> **DATA EXTRACT**
## BEGIN

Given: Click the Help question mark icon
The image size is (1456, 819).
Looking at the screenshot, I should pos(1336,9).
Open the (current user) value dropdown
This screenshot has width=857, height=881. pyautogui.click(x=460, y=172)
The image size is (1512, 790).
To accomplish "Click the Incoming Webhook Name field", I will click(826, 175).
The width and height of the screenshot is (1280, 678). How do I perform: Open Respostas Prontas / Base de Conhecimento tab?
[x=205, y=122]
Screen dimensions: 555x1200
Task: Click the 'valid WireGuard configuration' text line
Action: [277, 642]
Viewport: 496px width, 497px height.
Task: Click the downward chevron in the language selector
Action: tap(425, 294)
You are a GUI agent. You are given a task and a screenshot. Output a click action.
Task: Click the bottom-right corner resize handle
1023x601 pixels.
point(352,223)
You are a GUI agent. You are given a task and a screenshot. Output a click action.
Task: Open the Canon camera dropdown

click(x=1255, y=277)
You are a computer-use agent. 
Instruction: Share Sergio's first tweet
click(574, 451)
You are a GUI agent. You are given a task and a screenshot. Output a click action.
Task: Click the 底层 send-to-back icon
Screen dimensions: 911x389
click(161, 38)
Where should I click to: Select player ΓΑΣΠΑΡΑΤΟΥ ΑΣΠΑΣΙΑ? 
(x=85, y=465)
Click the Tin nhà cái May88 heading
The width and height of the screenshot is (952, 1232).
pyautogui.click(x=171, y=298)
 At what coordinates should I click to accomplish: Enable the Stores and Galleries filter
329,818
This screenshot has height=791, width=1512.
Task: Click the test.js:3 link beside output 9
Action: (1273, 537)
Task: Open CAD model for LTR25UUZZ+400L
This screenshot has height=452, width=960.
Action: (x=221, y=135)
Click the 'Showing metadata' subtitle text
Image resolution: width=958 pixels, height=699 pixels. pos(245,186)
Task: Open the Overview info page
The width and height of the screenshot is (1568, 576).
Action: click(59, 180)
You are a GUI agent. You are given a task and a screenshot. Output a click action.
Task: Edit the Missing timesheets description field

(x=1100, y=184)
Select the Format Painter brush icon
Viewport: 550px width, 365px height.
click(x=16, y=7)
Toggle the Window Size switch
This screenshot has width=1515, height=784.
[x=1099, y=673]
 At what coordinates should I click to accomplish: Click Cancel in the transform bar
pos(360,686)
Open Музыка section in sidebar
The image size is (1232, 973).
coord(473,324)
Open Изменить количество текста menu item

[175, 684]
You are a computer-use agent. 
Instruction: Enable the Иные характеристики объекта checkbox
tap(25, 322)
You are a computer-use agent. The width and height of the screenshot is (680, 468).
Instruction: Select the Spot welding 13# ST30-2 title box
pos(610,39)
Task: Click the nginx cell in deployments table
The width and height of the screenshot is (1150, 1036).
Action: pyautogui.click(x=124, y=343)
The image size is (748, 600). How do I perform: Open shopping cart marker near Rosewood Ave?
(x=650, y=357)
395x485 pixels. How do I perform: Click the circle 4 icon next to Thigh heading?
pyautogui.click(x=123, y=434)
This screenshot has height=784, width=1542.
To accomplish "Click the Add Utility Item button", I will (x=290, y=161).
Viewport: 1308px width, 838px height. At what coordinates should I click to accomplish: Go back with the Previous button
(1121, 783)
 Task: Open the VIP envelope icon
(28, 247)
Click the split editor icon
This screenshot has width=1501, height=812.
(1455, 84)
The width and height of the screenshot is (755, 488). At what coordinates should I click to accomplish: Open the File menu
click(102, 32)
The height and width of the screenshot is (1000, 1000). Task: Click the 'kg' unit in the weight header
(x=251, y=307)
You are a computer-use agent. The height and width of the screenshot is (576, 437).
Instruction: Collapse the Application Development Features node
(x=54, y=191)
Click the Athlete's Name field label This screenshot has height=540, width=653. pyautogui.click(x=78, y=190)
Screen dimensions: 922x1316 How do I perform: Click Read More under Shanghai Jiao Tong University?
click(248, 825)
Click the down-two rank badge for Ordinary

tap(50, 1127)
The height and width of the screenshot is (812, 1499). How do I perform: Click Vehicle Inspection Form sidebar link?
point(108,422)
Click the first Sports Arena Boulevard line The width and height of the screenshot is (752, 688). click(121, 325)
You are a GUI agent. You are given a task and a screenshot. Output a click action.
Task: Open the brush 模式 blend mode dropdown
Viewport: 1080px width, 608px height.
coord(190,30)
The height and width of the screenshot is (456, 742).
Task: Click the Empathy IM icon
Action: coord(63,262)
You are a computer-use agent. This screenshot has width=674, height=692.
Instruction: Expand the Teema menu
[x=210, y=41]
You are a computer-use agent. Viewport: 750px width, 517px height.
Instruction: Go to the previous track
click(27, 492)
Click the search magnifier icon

## END

> **PROMPT**
Gather every line of the records above that contains the string "dimensions", and copy each such line in full.

> **FULL ANSWER**
Screen dimensions: 555x1200
Screen dimensions: 911x389
Screen dimensions: 922x1316 How do I perform: Click Read More under Shanghai Jiao Tong University?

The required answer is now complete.